_EXERCISE AIM_.
Will you write out the data exactly, excluding every picture?

☆ ☆ ☆ ☆ ☆

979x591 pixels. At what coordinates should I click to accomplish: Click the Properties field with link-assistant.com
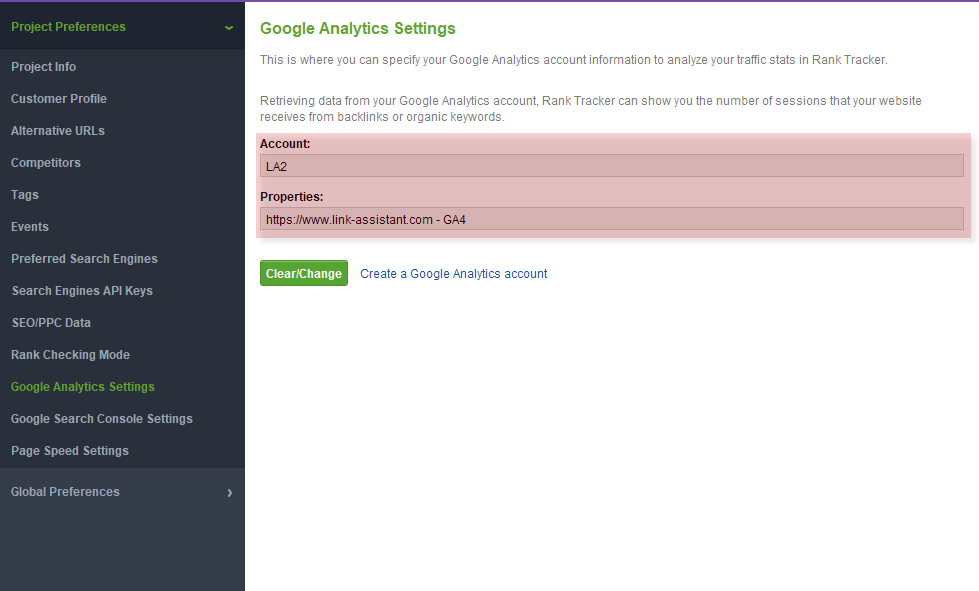click(x=611, y=219)
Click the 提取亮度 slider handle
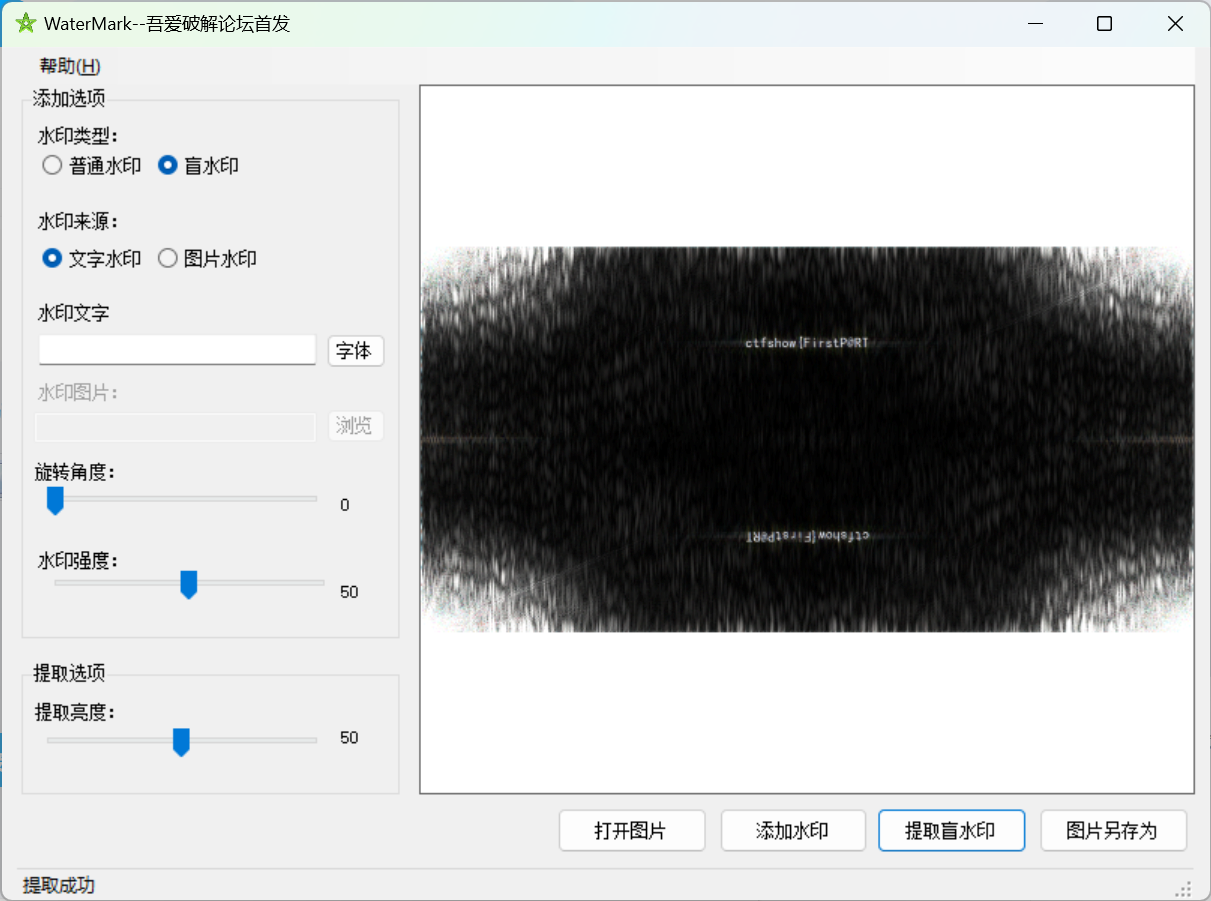Screen dimensions: 1211x901 click(181, 741)
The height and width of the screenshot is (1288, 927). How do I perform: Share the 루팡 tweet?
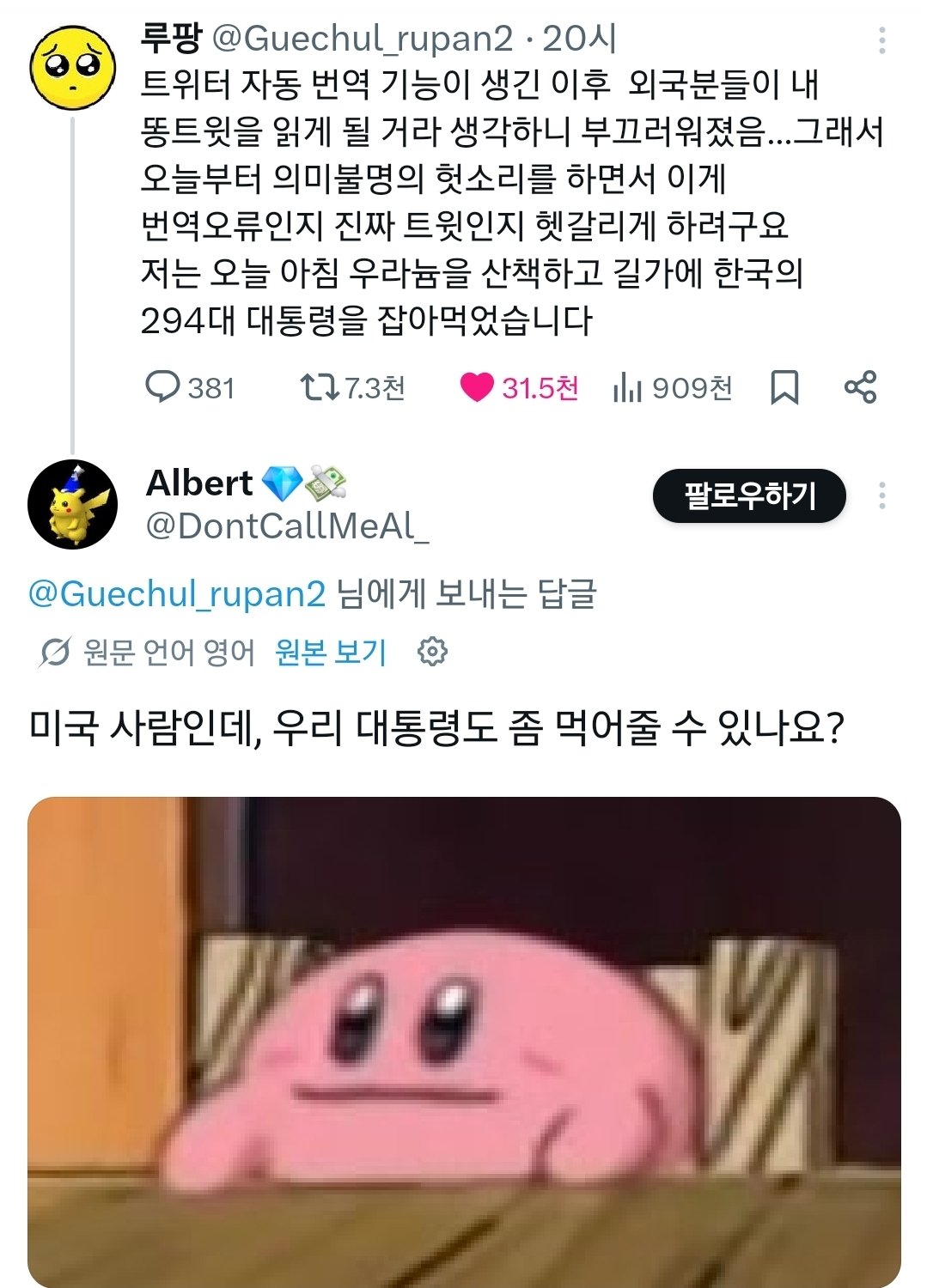click(x=860, y=387)
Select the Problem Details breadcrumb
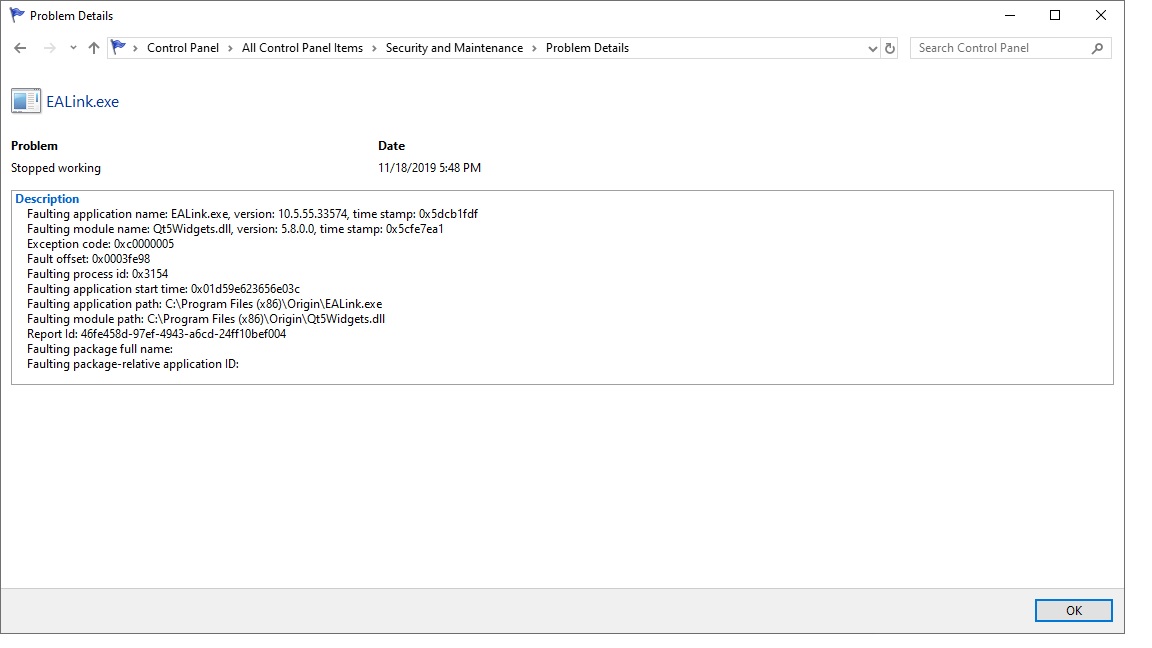This screenshot has width=1152, height=648. click(x=587, y=48)
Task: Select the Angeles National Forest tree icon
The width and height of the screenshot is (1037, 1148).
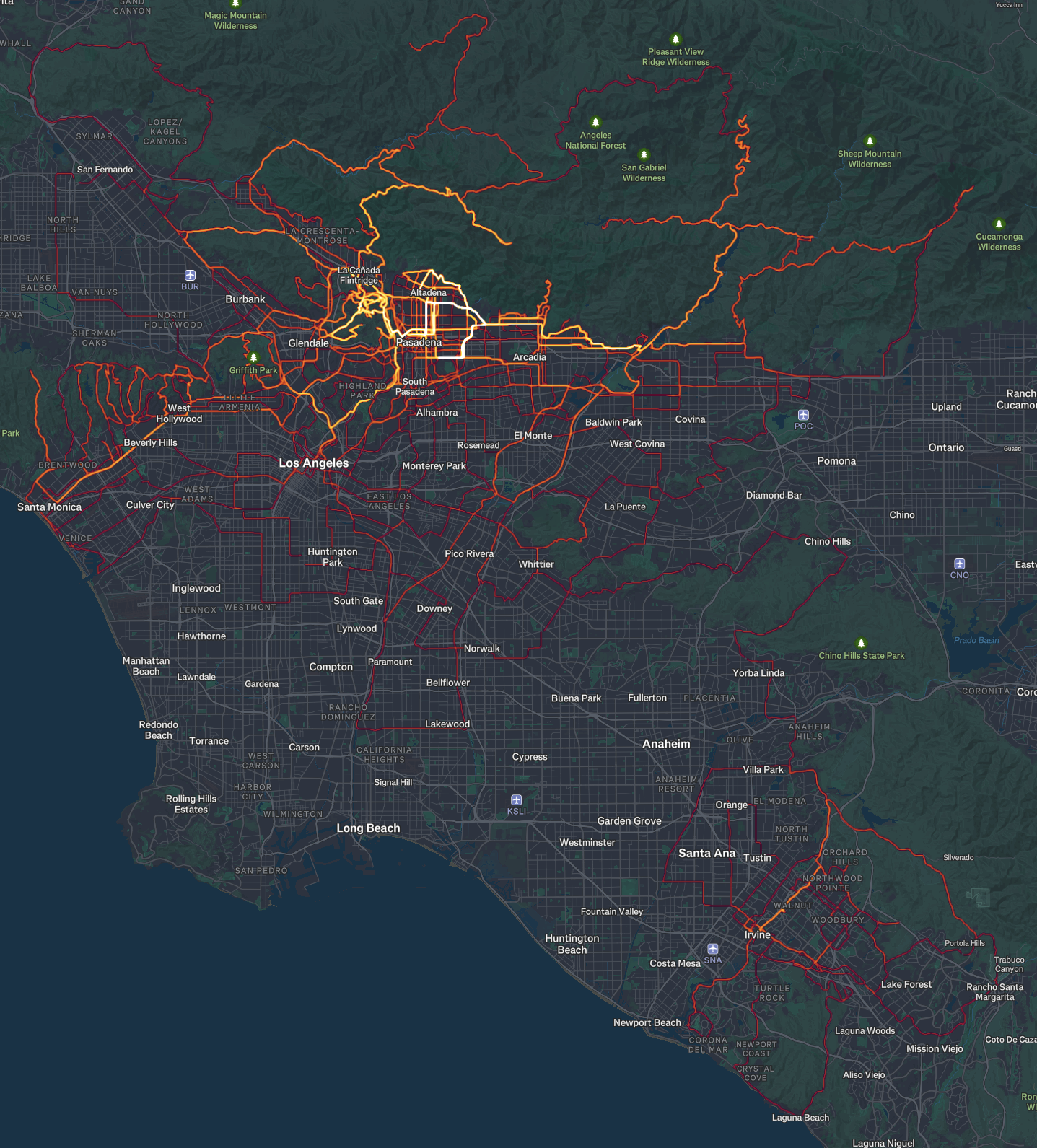Action: pyautogui.click(x=595, y=123)
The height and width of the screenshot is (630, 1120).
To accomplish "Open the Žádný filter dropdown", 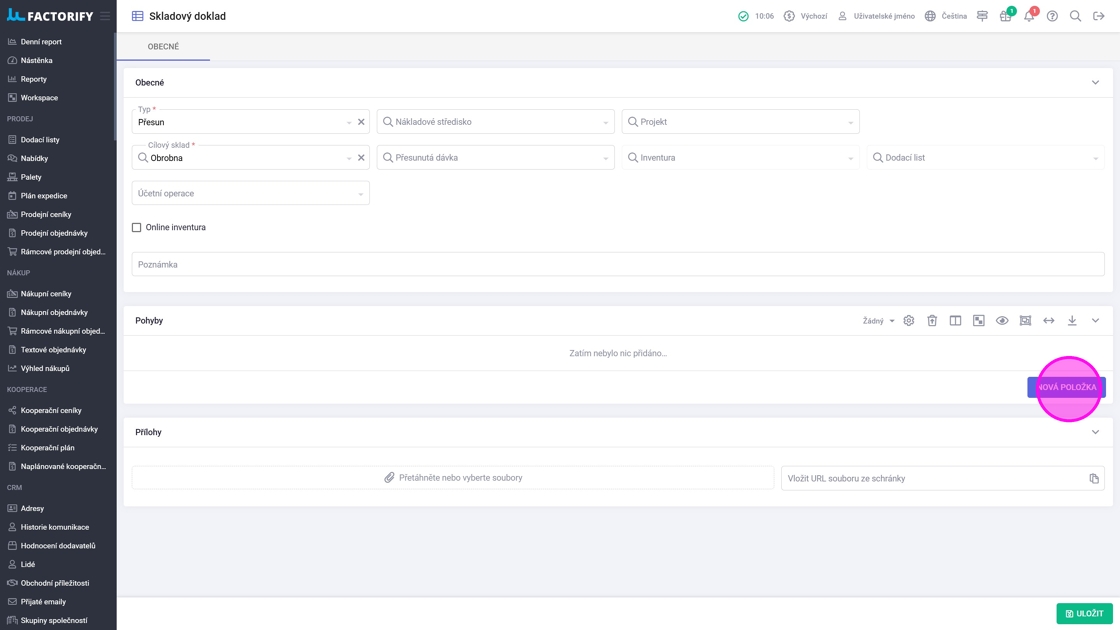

☆ ☆ ☆ ☆ ☆

_THE ANSWER_.
979x591 pixels. At what coordinates should I click to accomplish: Click the Properties field with link-assistant.com
click(x=611, y=219)
Click the 提取亮度 slider handle
Screen dimensions: 1211x901 click(181, 741)
The height and width of the screenshot is (1288, 927). How do I perform: Share the 루팡 tweet?
click(x=860, y=387)
Select the Problem Details breadcrumb
This screenshot has width=1152, height=648. click(x=587, y=48)
Task: Select the Angeles National Forest tree icon
The width and height of the screenshot is (1037, 1148).
Action: pyautogui.click(x=595, y=123)
The height and width of the screenshot is (630, 1120).
To accomplish "Open the Žádný filter dropdown", 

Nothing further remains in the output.